F measure of the best Naïve Bayes classifiers and the committee.

Fig. 6.
figure 6

Precision and recall of the best Naïve Bayes classifiers and the committee.

Worth to note are the results of the \(NB_3\) with the set \(D_3\) created by the proposed information retrieval system. This classifier outperforms the committee when the number of features is very high (Fig. 5) and, at the same time, it is robust to overfitting (Fig. 6). However, the classifier requires two times higher number of features than the committee.

Although each classifier in the committee uses the different feature space, the number of features is the same for all of them. It is the sub-optimal solution because we can easily notice that the classifiers produce the best results in the distinct ranges of feature numbers (Fig. 6). The optimal system may involve an adaptive selection of the features number for each classifier in the committee. However, our approach is simple and produces the acceptable results.

We can conclude that the proposed committee produces the most stable decisions, even if some its classifiers are unstable is some range of features, e.g. \(NB_2\) (see Fig. 5). Moreover, the proposed information retrieval system improves the classification quality, and, what is more important, it prevents both classifiers and the whole committee from overfitting.

5 Conclusions

The objective of this work was to propose a classification method of potentially innovative domains acquired from the Internet to estimate whether they represent companies that are innovative or not. Since it is not clear which attributes indicate innovativeness of a company, the classification model had to utilize the numerous features without exact information regarding their importance. The preliminary tests showed that a single classifier is not suitable for this task. Thus, we have designed and tested a diversified classification committee that is composed of Naïve Bayes classifiers based on Bernoulli and Multinomial feature distribution models.

During the preliminary experiments we found out that the use of a whole domain as input to the classification system is inappropriate. Thus, we have applied retrieval methods at the preprocessing phase to extract the most innovative documents from analyzed domains. These methods were the Okapi BM25 ranking function and the Named Entity Recognition labeler. The proposed information retrieval system improved the classification quality. Moreover, it prevented both the classifiers and the whole committee from overfitting.

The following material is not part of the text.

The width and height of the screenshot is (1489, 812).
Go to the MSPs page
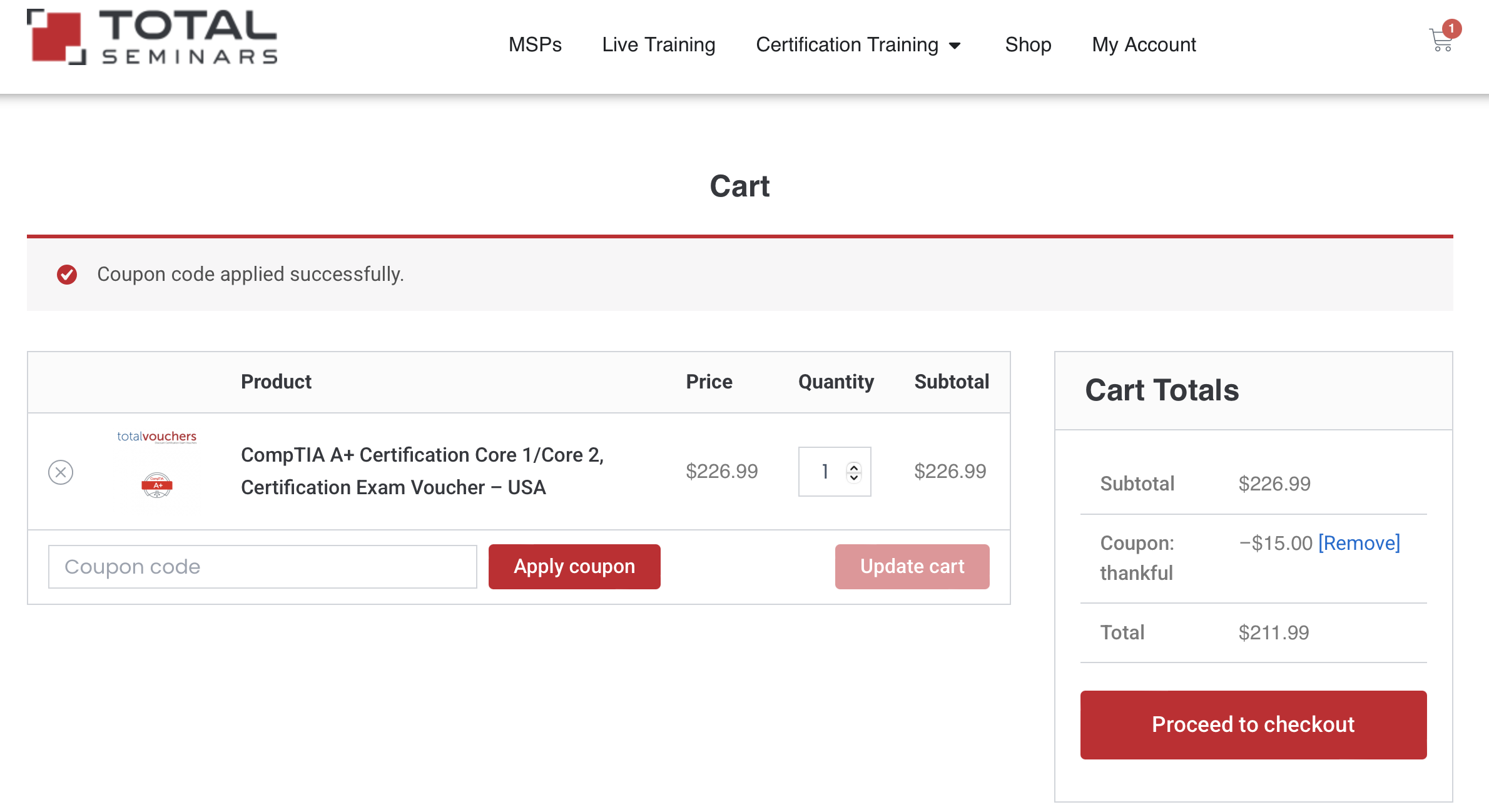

In the experiments, the performance of simple Naïve Bayes classifiers and the proposed system was analyzed in respect of feature numbers. It has to be noted that the number of features was selected according to Fisher and \(\chi ^2\) distributions. We can conclude that the proposed committee produces stable decisions, even if some its classifiers are unstable is some range of features. The classification quality achieved by the system is acceptable for our purposes. However, it may be possible to improve the performance by iterative training of classifiers using manually prepared training data. Moreover, the further research may involve an adaptive selection of the features number for each classifier in the committee.

We believe that the proposed classification system is suitable for such classification tasks were classification models have to deal with unstructured data. Thus, this approach may be applied to other classification tasks.